A few weeks before the occurrence, my mother mentioned she would need a new dress for the occasion. Immediately, the wheels in my mind started turning.
She didn’t ask me to make her a dress, and I didn’t volunteer to make her a dress. We both knew my schedule at the time was too full for me to be making any rash promises of the dressmaking sort. However, I wanted to make her a dress, and I knew she would be appreciative of me making her a dress. Thus, I resolved to make my mom a dress to wear for my brother’s graduation. I didn’t tell her about this plan though, as I wasn’t entirely sure I’d have the time to pull it off.
A year ago my mom bought Vogue V9293 for herself. She liked the dress design as a whole, but she particularly liked the striped version on the pattern envelope. The bodice was make from a narrower stripe than the skirt, but both the bodice and skirt stripes were the same colors. It is a rather striking combination.
I happened to have very similar fabrics in my stash to those used for the cover dress, so, knowing my mom’s admiration for that dress, that’s exactly what I decided to make her. I knew she would like the finished dress, and it could easily enough be made in secret.
The bodice fabric (with the narrow stripes) came from a thrift store several years ago, and the skirt fabric (with the wider stripes) came out of a church basement which was being cleaned out. (Four large boxes of fabric came home with me from the church basement clean out last fall.)
I cut the dress out one afternoon at work while the child I nanny napped. I carefully matched all the stripes on all four skirt seams, and did my best to match the stripes on the shoulder seams as well. Stripe matching takes a long time, and the four year old woke up before I was done cutting out the dress. He didn’t want to be left out of the fun, so I handed him some fabric scraps and a pair of scissors so he could happily cut out his own “project” right alongside me.
As with most stripe matching projects, cutting was the time consuming part, and actually sewing the dress wasn't bad at all. Well, sewing the skirt wasn't bad at all at least - all my carefully cut stripes matched beautifully! The bodice had its own challenges.
Sewing the dress would have been quite easy had I finished the neckline and armholes with bias tape as the pattern recommends. However, due to the slight see-through-ness of the primarily white bodice fabric, I decided to completely line the bodice, and use the bodice lining to finish the neckline and armholes. This would have been an easy enough thing to do, had it not been for the combination of a crossover bodice, waist ties on this dress, and wonderful side seam pockets, on this dress.

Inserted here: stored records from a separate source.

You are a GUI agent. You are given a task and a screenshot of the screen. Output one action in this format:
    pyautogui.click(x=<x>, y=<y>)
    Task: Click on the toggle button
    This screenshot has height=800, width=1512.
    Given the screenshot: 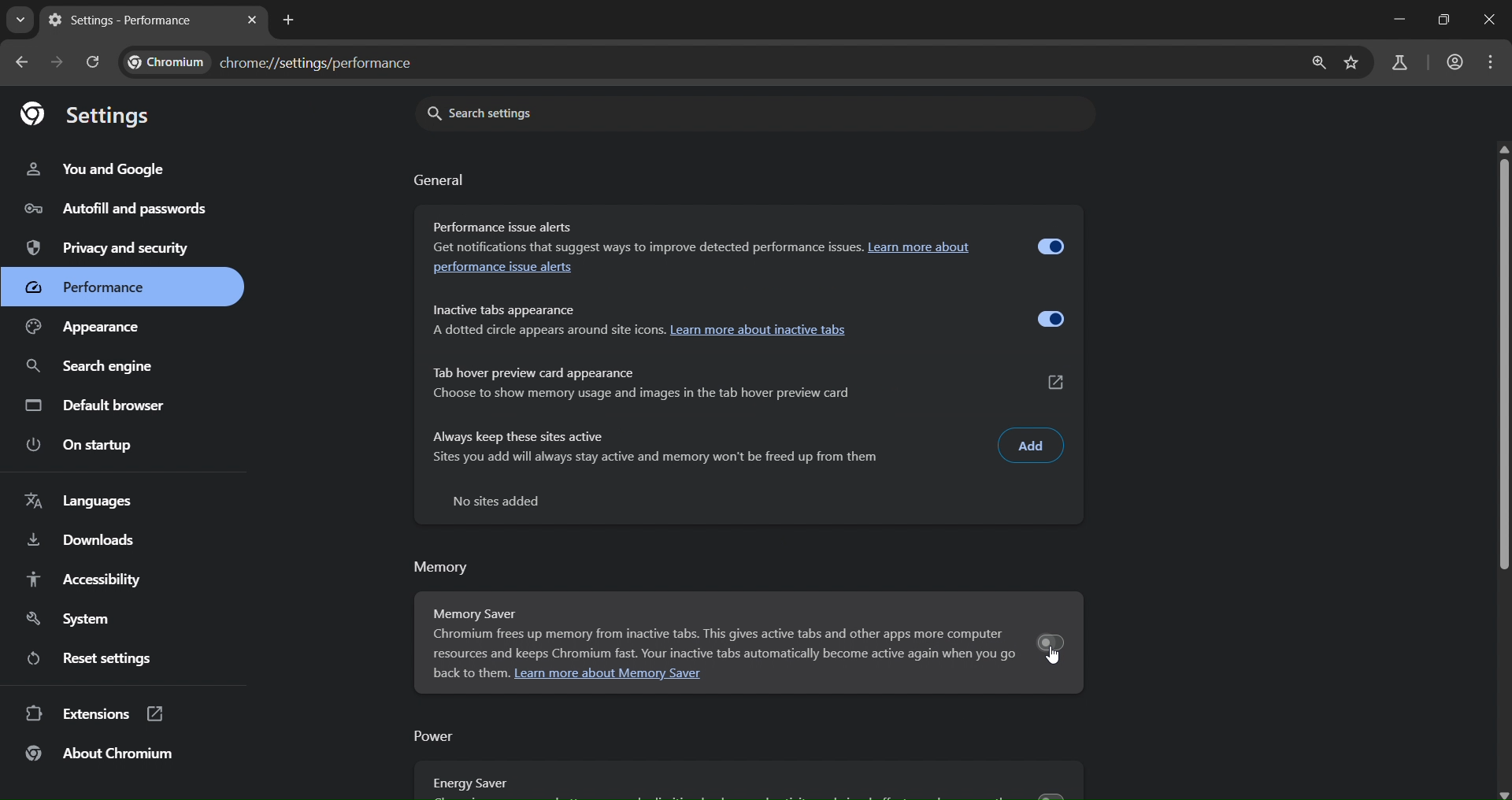 What is the action you would take?
    pyautogui.click(x=1052, y=643)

The waist ties are sewn into the side seams, between both the bodice and the skirt. This mandated that the bodice and skirt would be sewn together, before the side seams were sewn up. Due to the cross-over nature of this bodice, the bodice lining had to be put in before the bodice was attached to the skirt and before the side seams were sewn up. Figuring out how to accomplish these two things, and have the inseam pockets fall the correct direction, and have a nicely finished interior of the dress, was a bit of a head-scratcher when it came to construction order.
After a lot of pondering, and only a little bit of seam ripping, the bodice and skirt were attached, the side seams were sewn up, the bodice looked very nice from both the inside and the outside, and the pockets were wonderfully large and functional. I sewed in a lapped zipper, hemmed the dress, and gave it to my mom.
She loved the dress - and thankfully hadn't yet gone shopping for something else to wear to the graduation.
A week later, she wore it as her third child graduated high school. She and my dad were able to present my brother with his diploma at the local homeschool co-op graduation.
So that's it - my brother is graduated, and headed off to school this fall and my mom has a new dress in her closet.